Quand il ne lit pas une série de poèmes à des ouvriers en bâtiment, casque de chantier visé sur la tête, il s’immisce dans des soirées étudiantes, s’incruste dans des mariages ou sur des photos d’un couple, et se fend de beaux discours sur la vie et l’amour alors que personne ne lui a rien demandé (comme ici, lors de l’enterrement de vie de garçon d’un parfait inconnu) :
« Quand Bill Murray s’incruste à mon enterrement de vie de garçon » : le discours inspiré de Bill Murray (2014) est à voir sur YouTube.
Et voilà qu’à 66 ans, l’acteur fétiche de Wes Anderson (on le verra dans son prochain film, Isle of Dogs) et de Sofia Coppola, consacré roi des doux dingues par son public et la critique, se choisit deux nouveaux domaines d’activité on ne peut plus conventionnels : la musique de chambre et les vêtements de golf.
L’acteur vient en effet d’annoncer qu’il sortirait bientôt un album de musique classique. Le disque, dont la date de sortie n’est pas encore connue, complètera une tournée avec un ensemble de musique de chambre nommé Bill Murray, Jan Vogler & Friends, mené par le célèbre violoncelliste Jan Vogler, rencontré en 2013 dans un avion pour Berlin. Le quatuor se produira pour la première fois le 20 juillet en Californie, avant d’entamer une tournée nord-américaine. Quant aux billets pour le concert de Chicago, mi-octobre, ils se vendent tout de même à 156 dollars – et montent jusqu’à 250 dollars pour la dernière au mythique Carnegie Hall de New York.
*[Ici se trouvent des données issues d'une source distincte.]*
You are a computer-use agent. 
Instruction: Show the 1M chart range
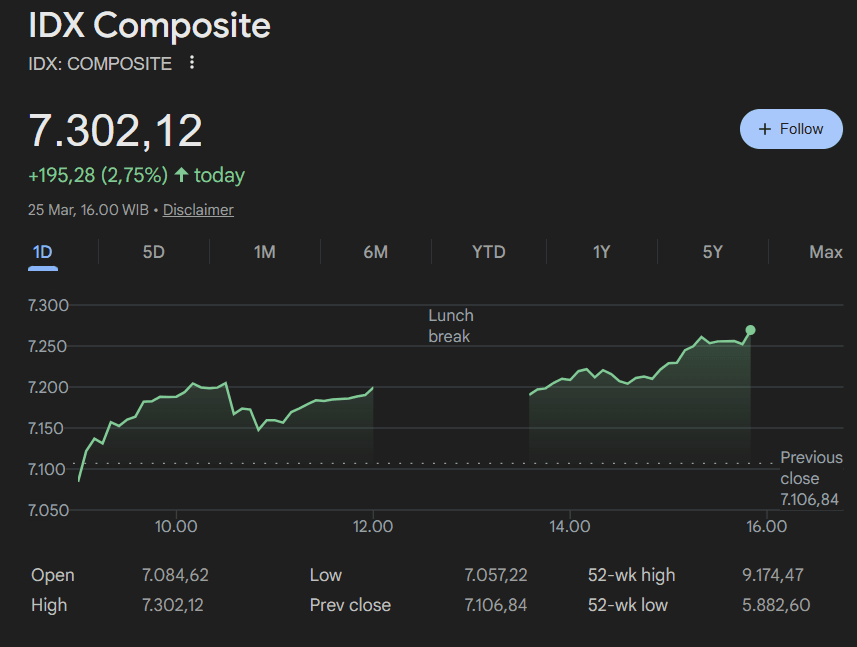(x=264, y=252)
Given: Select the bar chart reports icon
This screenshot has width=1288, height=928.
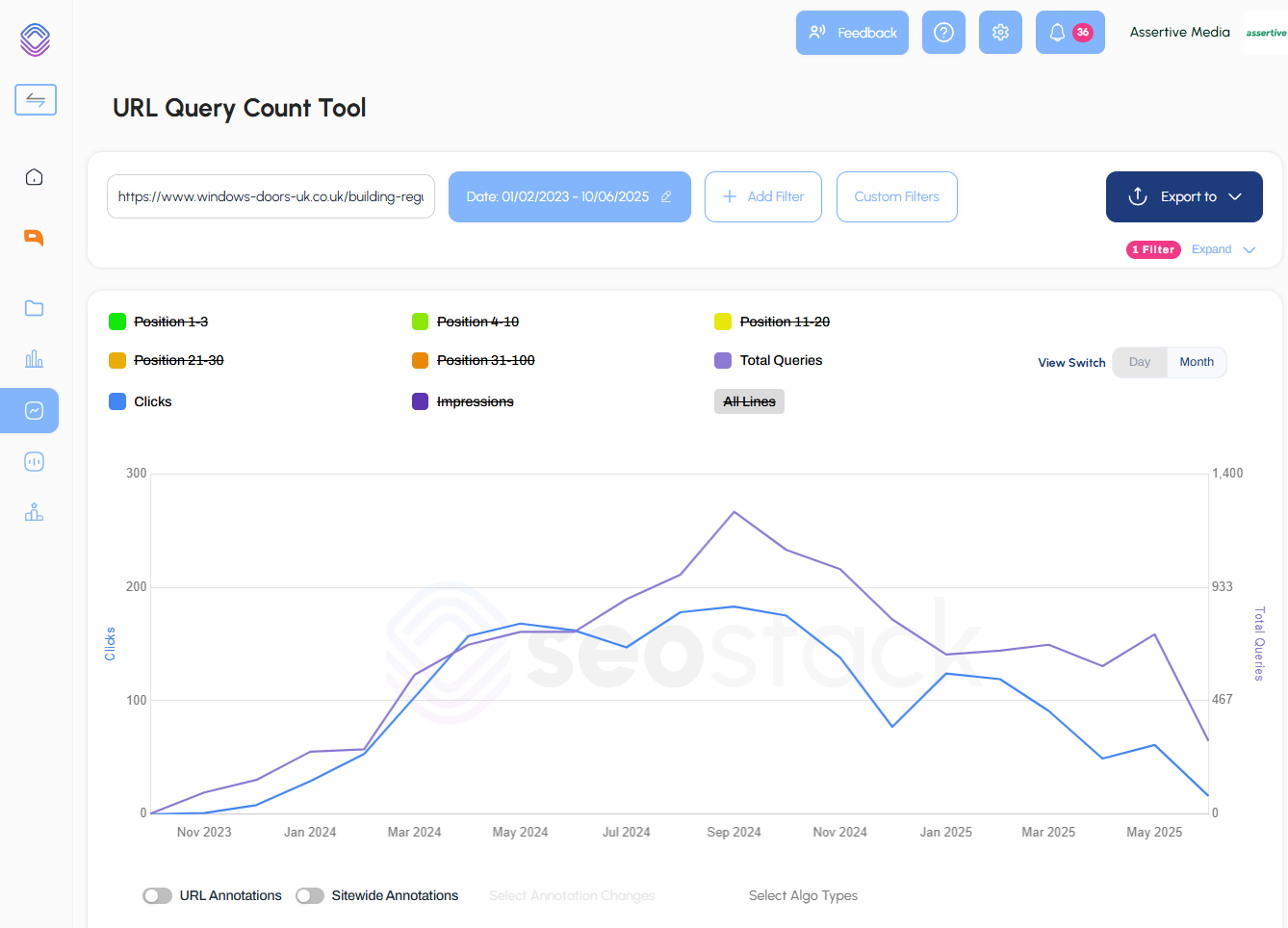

Ce projet hybride – du chant mêlé à des lectures publiques – explorera le thème de l’identité américaine et son rapport à l’Europe : Bill Murray interprétera des morceaux de la comédie musicale West Side Story et de Stephen Foster (considéré comme le « père de la musique américaine ») et lira des extraits d’œuvres de grands auteurs américains, dont Ernest Hemingway… Le tout sur fond de Schubert et de Bach. Et il semblerait que Bill Murray s’entraîne déjà : on l’a vu début juin, en costume, reprendre Van Morrisson lors d’un festival à… Dresde, en Allemagne.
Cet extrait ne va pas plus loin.